---- Input
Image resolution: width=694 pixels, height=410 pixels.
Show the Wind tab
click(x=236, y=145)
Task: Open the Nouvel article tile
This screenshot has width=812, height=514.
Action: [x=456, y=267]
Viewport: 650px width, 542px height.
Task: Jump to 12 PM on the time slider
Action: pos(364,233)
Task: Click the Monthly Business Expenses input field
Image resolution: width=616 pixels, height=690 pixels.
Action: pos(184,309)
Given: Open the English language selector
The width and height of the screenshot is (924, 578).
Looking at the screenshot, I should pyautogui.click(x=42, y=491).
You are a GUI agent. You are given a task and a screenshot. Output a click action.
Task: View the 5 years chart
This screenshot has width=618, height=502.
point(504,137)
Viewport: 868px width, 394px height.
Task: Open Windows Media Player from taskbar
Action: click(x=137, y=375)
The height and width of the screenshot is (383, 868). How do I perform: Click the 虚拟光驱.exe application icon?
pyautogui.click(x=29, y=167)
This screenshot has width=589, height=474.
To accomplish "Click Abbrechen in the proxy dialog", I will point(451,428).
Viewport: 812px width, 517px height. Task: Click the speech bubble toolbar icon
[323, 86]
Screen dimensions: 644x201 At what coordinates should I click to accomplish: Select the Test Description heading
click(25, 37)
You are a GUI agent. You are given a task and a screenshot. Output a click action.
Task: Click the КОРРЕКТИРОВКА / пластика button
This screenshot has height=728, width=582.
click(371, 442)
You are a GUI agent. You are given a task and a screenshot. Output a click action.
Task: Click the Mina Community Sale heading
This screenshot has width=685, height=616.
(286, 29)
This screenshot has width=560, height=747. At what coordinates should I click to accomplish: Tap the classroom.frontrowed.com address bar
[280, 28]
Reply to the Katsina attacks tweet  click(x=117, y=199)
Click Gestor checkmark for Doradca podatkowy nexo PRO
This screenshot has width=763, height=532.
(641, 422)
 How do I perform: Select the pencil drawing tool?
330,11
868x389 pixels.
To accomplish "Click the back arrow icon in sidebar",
--------
Exercise goal =
Please give back exactly the lines of this listing beginning at the line with "Task: Click the Mina Community Sale heading" and ending with the line with "Click Gestor checkmark", both included, and nothing else.

Response area =
Task: Click the Mina Community Sale heading
This screenshot has width=685, height=616.
(286, 29)
This screenshot has width=560, height=747. At what coordinates should I click to accomplish: Tap the classroom.frontrowed.com address bar
[280, 28]
Reply to the Katsina attacks tweet  click(x=117, y=199)
Click Gestor checkmark for Doradca podatkowy nexo PRO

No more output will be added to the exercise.